Mais je n’ai pas eu, dit-on, les mêmes égards partout pour la vertu d’Ismène. Je lui fais sacrifier Timagène à la sûreté de Phœnix. Elle devait obliger ces deux princes à la fuite, et se tirer ainsi de la fâcheuse nécessité de les perdre tous deux, ou de trahir l’un pour l’autre6. C’est le moyen dont elle a dû7 se servir, je l’avoue. [NP5] Et ne s’en sert-elle pas ? Ne leur envoie-t-elle pas par Dione un ordre pressant de fuir ? Et n’auraient-ils pas reçu cet ordre, s’ils n’eussent été dès lors au pouvoir de la reine ?

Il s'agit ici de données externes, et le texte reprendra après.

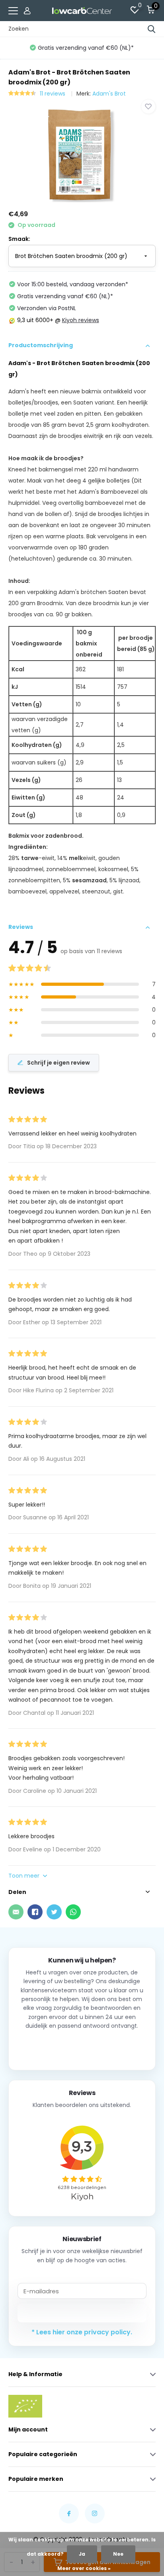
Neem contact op (81, 2047)
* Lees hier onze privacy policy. (81, 2332)
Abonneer (81, 2313)
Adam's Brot (109, 94)
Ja (82, 2554)
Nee (118, 2554)
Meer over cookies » (84, 2568)
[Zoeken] (152, 29)
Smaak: (19, 239)
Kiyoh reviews (80, 320)
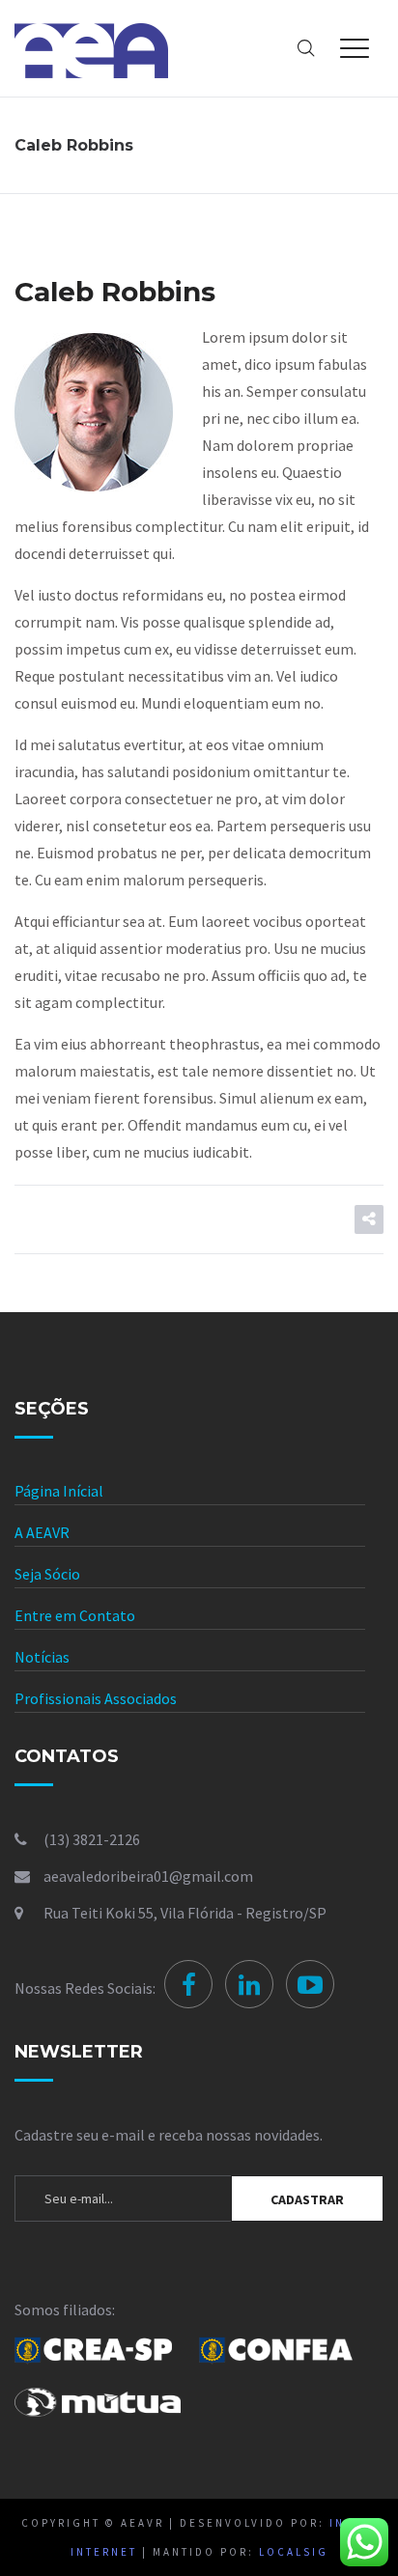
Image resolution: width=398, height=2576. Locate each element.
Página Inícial (58, 1490)
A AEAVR (42, 1532)
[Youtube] (310, 1984)
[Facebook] (188, 1984)
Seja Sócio (47, 1573)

Il est inutile de m’objecter que je devais ménager les choses de telle manière que cet ordre leur fût porté lorsqu’ils étaient encore en état d’y obéir, et que c’était la première chose qu’Ismène devait tenter pour tirer ses amants d’affaire. Son premier devoir, selon toutes les maximes de l’honneur et de la prudence, a été de consentir à son mariage avec un des rois étrangers, avant que de condamner ses [NP6] amants à un exil qui ruinait leur fortune. Elle a dû croire raisonnablement que ce consentement suffirait pour apaiser tout le courroux de sa sœur. L’obstination de la reine rend ce premier moyen sans effet. Ismène essaie l’autre. Elle s’y prend trop tard ; mais elle n’a pas dû8 s’y prendre plus tôt. C’est là la source de son embarras, et de toutes les passions qui animent le reste de la pièce.

Quoi qu’il en soit, quand je vois des personnes d’un discernement juste, et d’un mérite extraordinaire, s’intéresser dans les événements de cette tragédie, s’y récrier9 de bonne foi, et se [NP7] faire un plaisir des larmes qu’elles répandent, je ne me puis repentir de l’avoir faite ; et j’avoue que j’aurai bien de la peine à m’empêcher d’en faire d’autres10.